Elvira, at age two, had light curly hair and was taught to sing. She died of small-pox.

Foster Ely

FrederickGustavus Ely

Gertrude Sumner Ely
with Theodore and Evalina

  • Theodore Newel Ely

  • Harriette Foster Ely

    Harriette Foster Ely was the eldest daughter of Adriel Ely and Evalina Foster of Watertown, New York. On February 10, 1853, she married Charles Richardson, a widower of Auburn, New York. She became the stepmother of Cornelia, whose mother, Cornelia A. Hogan, had died in 1849.

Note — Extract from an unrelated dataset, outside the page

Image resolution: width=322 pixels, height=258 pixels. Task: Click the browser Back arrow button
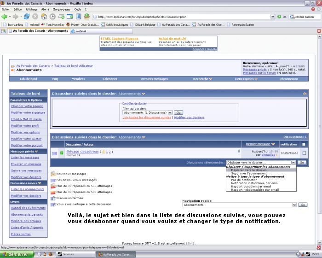pyautogui.click(x=5, y=17)
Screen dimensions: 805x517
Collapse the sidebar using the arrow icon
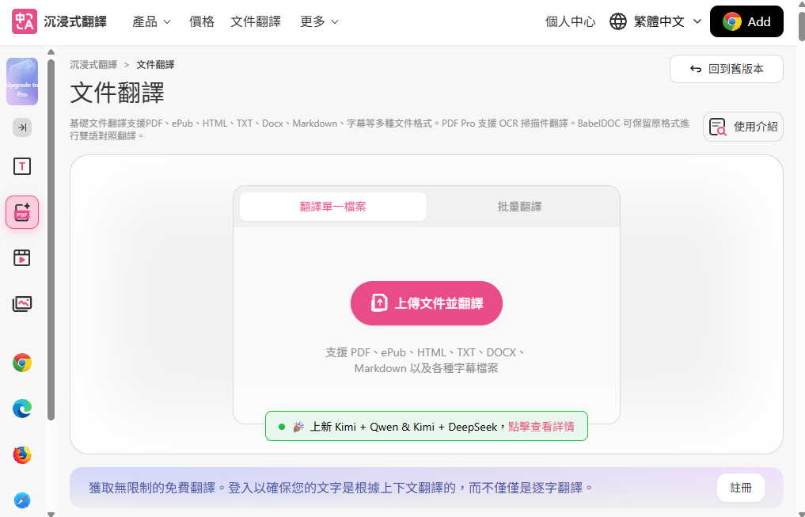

    • Cornelia "Cora" Richardson, born July 15, 1845, at "The Locusts,"Auburn, New York. Cornelia died in Renovo, Pennsylvania on December 10, 1890, age 46, and was buried in the family lot in Fort Hill Cemetery, Auburn, New York.

    Her youngest brother, Theodore Newel Ely described the wedding of Harriette to Charles Richardson:

    "I was six years old and Harriette was twenty-five.

    "Elaborate preparations were made for the wedding feast. A long table was set in the dining-room and another in the wing, beneath which were good hiding-places for one of my size. The luxurious settings of these tables seemed to have furnished good opportunity for an appetite of six.

    "I remember that among other things there were high pyramids of macaroons festooned with spun sugar, fruits, and candies. All of these were fashioned by Ragg, the confectioner. This man locked himself up in the kitchen pantry so that no one could learn his methods of working. This much do I remember in regard to the wedding."

    Her sister Gertrude described the wedding as follows:

    "Her bridesmaids were her cousin Harriette Smith (Story) and Kate Lansing (Boyd), and the ceremony was performed by the Reverend Isaac Brayton, who, for 27 years, was pastor of the First Church.

    "The wedding cake was a wonderful creation - about thirty inches in diameter. It was baked in four sections, in specially constructed tins, as it was too large to be baked whole in any existing oven. Mother mixed the cake, but it was sent to a confectioner to be baked. He then joined these four parts and covered it all with frosting. In the centre was a marvelous structure that resembled a temple, and something like a fence around the whole cake, and various ornaments everywhere. It was this same confectioner, Mr. Ragg, who, upon the day of the wedding, shut himself up in our kitchen pantry and spun the sugar over the pyramids mentioned. We did so want to see how he did it, but our thirst for knowledge was not gratified, and to this day the process is unknown to me."

    The following account of the event is from a letter by Mrs. Robert Lansing:

    "The wedding passed off very pleasantly, quite to the satisfaction of all. Bride and bridesmaids looked well - Harriette, never so well before. It was a perfect jam! Mr. Brayton performed the ceremony beautifully. The tables were loaded - ten turkeys, ducks, chickens, oysters enough for another party; the oysters the finest, and the pickled ones brought already prepared from New York.

    "Two tables, one in the wing and one in the dining-room - a centre pyramid on each of macaroons with spun sugar over them - it looked like spun glass. Hattie had many handsome gifts - a splendid pearl bracelet from the groom, entirely of pearls strung on hair, several rosettes of them, with a light clasp of gold. She had a magnificent fan, costing eighteen dollars. The wedding party was very expensive, at least two hundred dollars."

    Harriette and Charles had two children:

    • Evalina Ely Richardson, born May 18, 1862. She was a teacher and lived with her brother Joseph in Atlanta, Georgia, where she died December 27, 1956, and was buried at East Lake Cemetery in Atlanta.
    • Joseph Lane Richardson, born February 28,1864, died September 3,1916.

    Joseph and Evalina Richardson
    with step-sister, Cora Richards
    on

    Charles Richardson died May 5, 1890.